◆ Supplied text
AUGUSTA – It has been a distinct honor to have had the opportunity to hear the concerns of Maine’s working people for the past six years serving on the state’s Labor Committee.

We must not allow the new Republican majority to eliminate this committee, where so many working families go to make their voices heard in the halls of power.

In this committee room we hear from single mothers who, while working two jobs to make ends meet, believe they deserve fair and equal pay.

We hear from forest workers in Aroostook County who believe they should have a fair shot against foreign labor to work in Maine woods.

We hear from small-business owners and contractors who believe that fair workers’ compensation standards should be applied across the board to level the playing field on bids and to prevent a race to the bottom on quality of work.

Our committee hears the voices of working Mainers from across the state — no matter where they come from. And the Maine State Labor Committee has been doing so, in one form or another, since 1887.

This committee oversees policies and procedures that impact Maine’s entire civilian workforce of more than 700,000 men and women.

Working families need a place to be heard that is separate from and equal to the voice of business.

They need a place to be heard where neither their voice nor the voice of their employers is marginalized to favor the other.

While working people often have divergent concerns from business owners, they have strong common goals: to grow jobs, grow our economy and increase our state’s prosperity.

Dataset records
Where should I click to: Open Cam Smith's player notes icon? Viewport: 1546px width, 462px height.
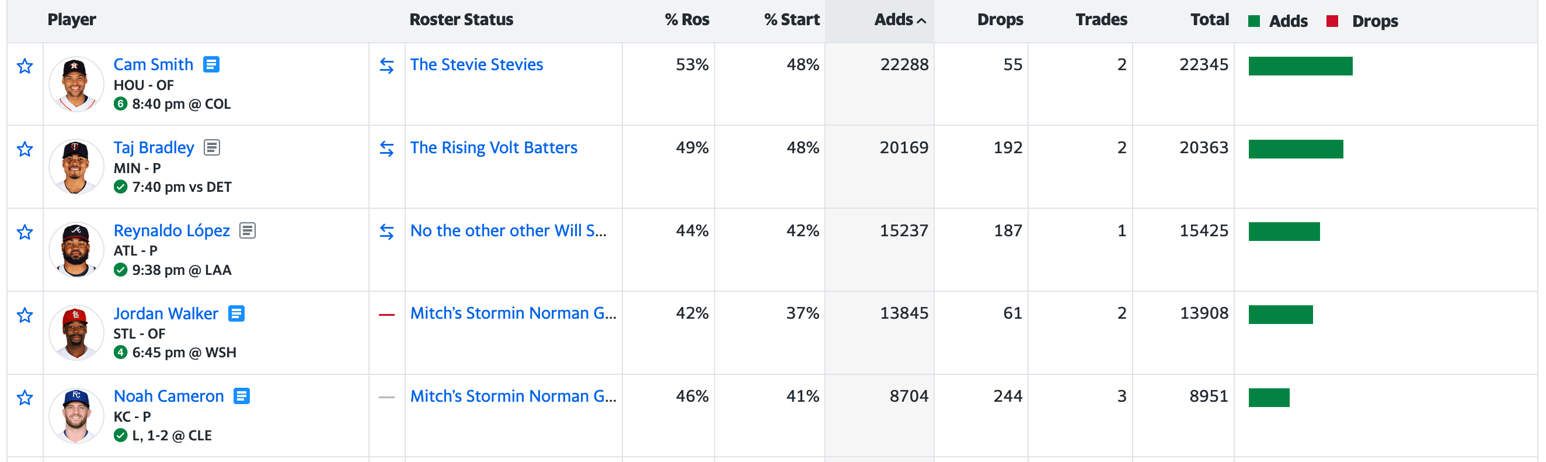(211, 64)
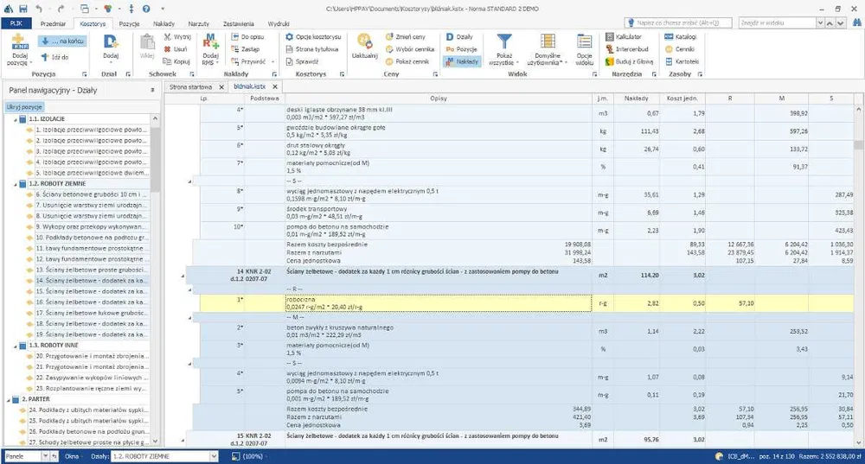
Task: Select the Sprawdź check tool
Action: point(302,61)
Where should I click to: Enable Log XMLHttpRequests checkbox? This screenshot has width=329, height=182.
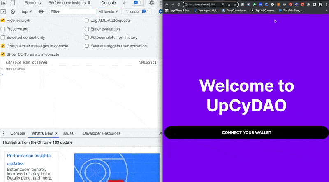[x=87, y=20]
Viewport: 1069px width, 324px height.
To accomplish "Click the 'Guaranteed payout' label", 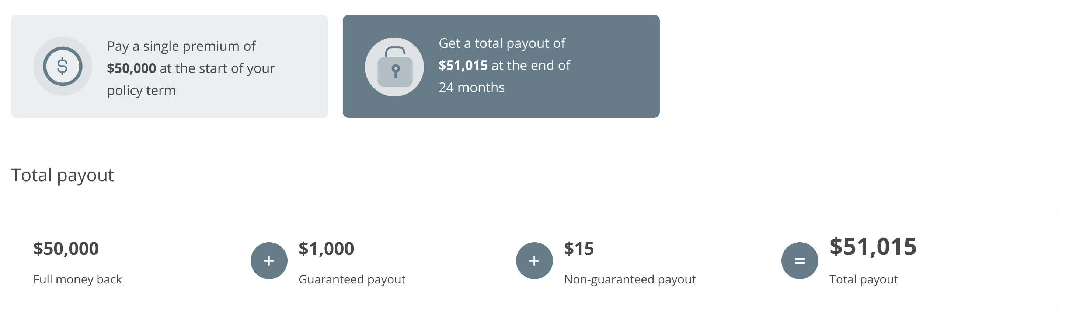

◆ Task description
According to the op-ed about Maine's Labor Committee, since what year has the Maine State Labor Committee been hearing from working Mainers? The rows have no connection to the op-ed.

◆ Full solution
Since 1887, in one form or another.